*Aim:*
Copy out the rows from the line containing "What do you see at coordinates (228, 88)" through the line containing "coordinates (998, 384).", swapping "Where is" for "Where's" and leaving everything else unchanged.

Data listing:
Begin

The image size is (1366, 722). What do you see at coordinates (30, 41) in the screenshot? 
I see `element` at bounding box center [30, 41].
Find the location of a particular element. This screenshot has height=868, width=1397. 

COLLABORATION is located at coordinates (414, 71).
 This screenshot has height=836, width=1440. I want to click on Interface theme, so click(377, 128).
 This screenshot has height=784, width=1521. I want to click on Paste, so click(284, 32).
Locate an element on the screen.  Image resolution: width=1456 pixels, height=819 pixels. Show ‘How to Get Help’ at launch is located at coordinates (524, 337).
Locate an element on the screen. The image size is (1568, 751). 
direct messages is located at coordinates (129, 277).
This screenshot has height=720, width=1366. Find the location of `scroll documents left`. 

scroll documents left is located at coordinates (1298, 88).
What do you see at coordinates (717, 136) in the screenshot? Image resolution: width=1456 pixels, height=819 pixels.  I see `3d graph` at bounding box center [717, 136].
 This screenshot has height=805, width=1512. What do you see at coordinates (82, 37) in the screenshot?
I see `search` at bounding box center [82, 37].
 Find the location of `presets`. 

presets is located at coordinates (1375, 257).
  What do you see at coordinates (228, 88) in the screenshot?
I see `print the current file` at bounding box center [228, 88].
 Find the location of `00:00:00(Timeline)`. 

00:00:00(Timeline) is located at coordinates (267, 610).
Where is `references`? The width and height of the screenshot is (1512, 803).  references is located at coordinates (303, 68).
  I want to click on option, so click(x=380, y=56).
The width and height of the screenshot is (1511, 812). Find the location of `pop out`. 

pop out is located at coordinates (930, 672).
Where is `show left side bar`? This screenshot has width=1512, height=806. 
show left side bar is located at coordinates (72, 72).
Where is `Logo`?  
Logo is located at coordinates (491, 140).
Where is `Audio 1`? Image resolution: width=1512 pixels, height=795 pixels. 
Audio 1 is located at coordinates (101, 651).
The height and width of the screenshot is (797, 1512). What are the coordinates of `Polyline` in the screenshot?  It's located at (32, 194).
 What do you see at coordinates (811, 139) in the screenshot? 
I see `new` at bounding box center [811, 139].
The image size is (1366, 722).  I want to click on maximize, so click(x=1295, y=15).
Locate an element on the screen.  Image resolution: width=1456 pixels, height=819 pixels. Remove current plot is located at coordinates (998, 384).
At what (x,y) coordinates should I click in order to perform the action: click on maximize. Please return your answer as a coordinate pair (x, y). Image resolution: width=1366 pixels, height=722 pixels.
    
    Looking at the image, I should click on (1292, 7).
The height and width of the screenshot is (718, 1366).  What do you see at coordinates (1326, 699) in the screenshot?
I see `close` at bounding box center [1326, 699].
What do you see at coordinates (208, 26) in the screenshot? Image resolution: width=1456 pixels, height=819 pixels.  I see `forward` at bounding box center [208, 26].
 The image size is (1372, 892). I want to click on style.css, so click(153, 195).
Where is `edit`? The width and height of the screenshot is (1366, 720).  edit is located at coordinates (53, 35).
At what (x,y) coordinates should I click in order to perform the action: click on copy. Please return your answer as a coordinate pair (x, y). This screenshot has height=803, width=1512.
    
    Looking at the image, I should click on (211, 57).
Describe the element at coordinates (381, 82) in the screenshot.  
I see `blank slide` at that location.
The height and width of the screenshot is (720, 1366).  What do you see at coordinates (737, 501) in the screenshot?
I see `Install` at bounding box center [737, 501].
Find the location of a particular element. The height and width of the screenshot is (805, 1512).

End

*Task output:*
  What do you see at coordinates (228, 88) in the screenshot?
I see `print the current file` at bounding box center [228, 88].
 Find the location of `00:00:00(Timeline)`. 

00:00:00(Timeline) is located at coordinates (267, 610).
Where's `references`? The width and height of the screenshot is (1512, 803).  references is located at coordinates (303, 68).
  I want to click on option, so click(x=380, y=56).
The width and height of the screenshot is (1511, 812). Find the location of `pop out`. 

pop out is located at coordinates (930, 672).
Where's `show left side bar`? This screenshot has width=1512, height=806. 
show left side bar is located at coordinates (72, 72).
Where's `Logo`?  
Logo is located at coordinates (491, 140).
Where's `Audio 1`? Image resolution: width=1512 pixels, height=795 pixels. 
Audio 1 is located at coordinates (101, 651).
The height and width of the screenshot is (797, 1512). What are the coordinates of `Polyline` in the screenshot?  It's located at (32, 194).
 What do you see at coordinates (811, 139) in the screenshot? 
I see `new` at bounding box center [811, 139].
The image size is (1366, 722).  I want to click on maximize, so click(x=1295, y=15).
Locate an element on the screen.  Image resolution: width=1456 pixels, height=819 pixels. Remove current plot is located at coordinates (998, 384).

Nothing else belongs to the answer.